Re: Free Space Map data structure

From: PFC <lists(at)peufeu(dot)com>
To: "Heikki Linnakangas" <heikki(at)enterprisedb(dot)com>
Cc: "Hannu Krosing" <hannu(at)krosing(dot)net>, "Pavan Deolasee" <pavan(dot)deolasee(at)gmail(dot)com>, PostgreSQL-development <pgsql-hackers(at)postgresql(dot)org>
Subject: Re: Free Space Map data structure
Date: 2008-04-10 08:58:42
Message-ID: op.t9d0j4jzcigqcu@apollo13.peufeu.com
Views: Raw Message | Whole Thread | Download mbox | Resend email
Thread:
Lists: pgsql-hackers

> PFC wrote:
>> About the FSM :
>> Would it be possible to add a flag marking pages where all tuples
>> are visible to all transactions ? (kinda like frozen I think)
>
> Ah, the visibility map. That's another line of discussion. The current
> plan is to not tie that to the FSM, but implement it separately. There's
> some infrastructure changes that are needed for both, like the "map
> forks" (see recent FSM discussions), which is why we need to have a
> design for FSM as well before we start implementing the visibility map.
>
> It's definitely something I want to do for 8.4.

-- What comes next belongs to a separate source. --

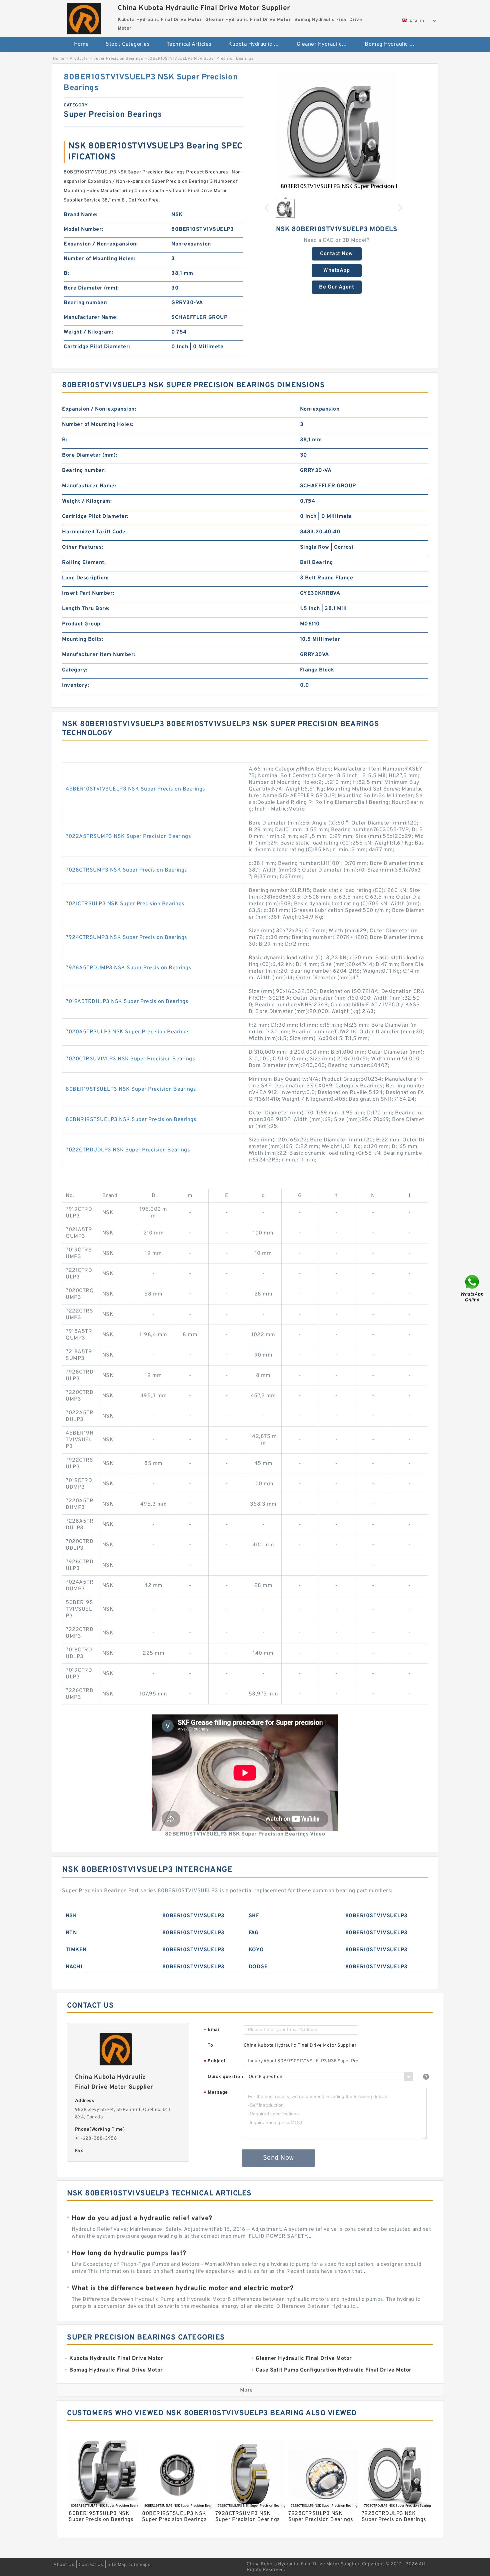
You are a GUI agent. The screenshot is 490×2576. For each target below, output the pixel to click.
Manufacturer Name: (91, 317)
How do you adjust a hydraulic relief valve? (142, 2218)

Ahhhhhh, yes, yes, yes ;) yes !!!!!

> Here's my rough plan:
> 1. Common "map forks" support
> 2. Rewrite FSM
> 3. Implement visibility map, to allow partial vacuums
> 4. Implement index-only scans, using the visibility map.

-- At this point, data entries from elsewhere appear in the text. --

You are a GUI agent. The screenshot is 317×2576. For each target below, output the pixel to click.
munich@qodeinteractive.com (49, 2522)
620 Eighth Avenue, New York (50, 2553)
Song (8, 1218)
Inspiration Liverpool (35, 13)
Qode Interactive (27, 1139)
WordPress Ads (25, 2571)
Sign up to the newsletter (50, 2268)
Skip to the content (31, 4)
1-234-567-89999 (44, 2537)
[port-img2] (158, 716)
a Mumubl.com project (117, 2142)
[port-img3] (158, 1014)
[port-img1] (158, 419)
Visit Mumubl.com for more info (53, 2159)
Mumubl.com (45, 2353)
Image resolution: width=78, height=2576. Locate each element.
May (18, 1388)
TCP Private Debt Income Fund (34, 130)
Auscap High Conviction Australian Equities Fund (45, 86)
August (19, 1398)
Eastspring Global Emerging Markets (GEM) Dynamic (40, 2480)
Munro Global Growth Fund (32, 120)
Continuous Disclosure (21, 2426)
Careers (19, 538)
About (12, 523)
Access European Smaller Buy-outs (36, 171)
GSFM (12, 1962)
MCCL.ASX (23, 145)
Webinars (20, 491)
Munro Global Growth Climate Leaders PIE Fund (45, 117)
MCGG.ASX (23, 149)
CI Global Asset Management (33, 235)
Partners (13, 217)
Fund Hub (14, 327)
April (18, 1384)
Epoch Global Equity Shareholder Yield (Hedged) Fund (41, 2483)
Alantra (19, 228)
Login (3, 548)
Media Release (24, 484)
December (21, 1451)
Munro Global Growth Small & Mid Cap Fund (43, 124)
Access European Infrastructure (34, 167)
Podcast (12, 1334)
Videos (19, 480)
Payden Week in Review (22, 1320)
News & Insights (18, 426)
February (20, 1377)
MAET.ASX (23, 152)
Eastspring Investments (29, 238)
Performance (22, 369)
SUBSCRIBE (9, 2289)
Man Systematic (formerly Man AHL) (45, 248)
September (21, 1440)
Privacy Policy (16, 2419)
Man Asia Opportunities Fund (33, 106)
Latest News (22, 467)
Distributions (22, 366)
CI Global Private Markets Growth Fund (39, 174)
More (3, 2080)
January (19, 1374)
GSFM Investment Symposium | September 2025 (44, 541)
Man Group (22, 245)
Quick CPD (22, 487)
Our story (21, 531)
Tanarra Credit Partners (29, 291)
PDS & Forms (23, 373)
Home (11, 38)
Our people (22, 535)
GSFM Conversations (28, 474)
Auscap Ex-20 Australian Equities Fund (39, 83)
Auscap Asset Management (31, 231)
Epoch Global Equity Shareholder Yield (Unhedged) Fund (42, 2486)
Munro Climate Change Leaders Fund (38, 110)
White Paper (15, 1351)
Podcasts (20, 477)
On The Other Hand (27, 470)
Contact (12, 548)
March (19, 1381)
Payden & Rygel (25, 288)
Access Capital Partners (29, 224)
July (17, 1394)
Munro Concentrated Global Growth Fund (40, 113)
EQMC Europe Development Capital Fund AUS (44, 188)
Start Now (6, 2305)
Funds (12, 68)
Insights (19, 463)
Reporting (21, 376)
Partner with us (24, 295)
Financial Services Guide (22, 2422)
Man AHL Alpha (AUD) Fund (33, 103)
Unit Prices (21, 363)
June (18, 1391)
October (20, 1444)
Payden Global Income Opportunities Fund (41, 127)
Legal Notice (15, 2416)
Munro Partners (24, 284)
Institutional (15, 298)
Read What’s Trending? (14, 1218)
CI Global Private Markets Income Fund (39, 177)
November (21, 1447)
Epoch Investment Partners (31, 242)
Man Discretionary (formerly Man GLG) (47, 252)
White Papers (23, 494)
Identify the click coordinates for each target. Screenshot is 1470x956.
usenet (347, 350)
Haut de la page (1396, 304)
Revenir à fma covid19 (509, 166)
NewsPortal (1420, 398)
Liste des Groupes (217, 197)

Throwing another idea that is related to partial vacuums (perhaps ?):
Consider a table that is often inserted (archive, forum posts, log,
whatever), we want to CLUSTER it.
In that case it would be beneficial to only cluster the "tail" of the
table, where all the recently inserted rows are.

Example :
- Table is clustered.
- Insert rows in random order, update some, delete some, etc, supposing
inserts happen at the end
- Table now looks like "head":[clustered part with some holes] plus
"tail":[rows in random order]
- As long as the "tail" fits in disk cache, the random order isn't a
problem.
- So, when the "tail" reaches a certain size :
- Grab it, sort it by cluster order, write it again in the heap
- Update the indexes in a manner similar to VACUUM (ie. bulk update)
- Table now looks like "head":[clustered part with some holes] plus
"tail":[clustered]
This does not remove the holes in the "head", but is this really a
problem ? In this usage scenario, I don't think so. Regular CLUSTER could
also be run, much less frequently than before, and it will also be much
faster since the rows are approximately in-order already.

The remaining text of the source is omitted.